The other day I went in search of a new idea for orzo on a cooking board I frequent. Elly recommended this recipe from her blog. As soon as I saw pancetta, I was sold. Any form of bacon makes everything better!Print this post
I used her recipe as inspiration, but instead of pancetta, roasted artichokes, and Swiss chard, I used what I had on hand - bacon, mushrooms, and spinach. My adaptation of her recipe is below.
- 1 tbsp olive oil
- 4 slices raw bacon, chopped
- 1 sm onion, chopped
- 3 cloves garlic, chopped
- 3 crimini mushrooms, chopped
- 1/4 c white wine
- 2 c chicken broth
- 1 c orzo
- 1/2 bag fresh spinach, roughly chopped
- Salt and pepper to taste
- Heat oil in a large saute pan over medium-high heat
- Add bacon and saute until brown. Transfer to a paper towel with a slotted spoon.
- Remove half of the bacon grease from the pan.

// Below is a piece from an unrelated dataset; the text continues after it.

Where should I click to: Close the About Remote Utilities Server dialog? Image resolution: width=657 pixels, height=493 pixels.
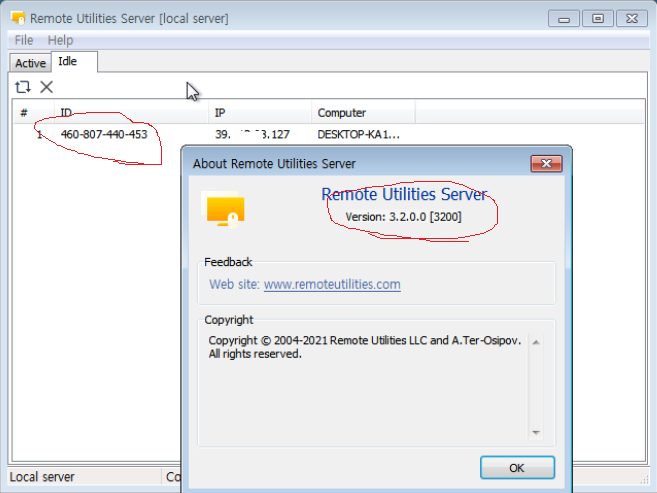point(546,164)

- Add onions and garlic; saute 3 minutes
- Add mushrooms, saute 1 minute
- Add wine and cook, stirring, until absorbed
- Add chicken broth and bring to a light boil
- Add orzo, stir, lower heat to medium-low, cover, and simmer 8 minutes or until orzo is done. I stirred it once after 5 minutes to keep it from sticking.
- Stir in the spinach until wilted; add most of the bacon.
- Season with salt and pepper as needed; top with bacon for serving.
Wow bacon! This was delicious! Thanks for the inspiration, Elly!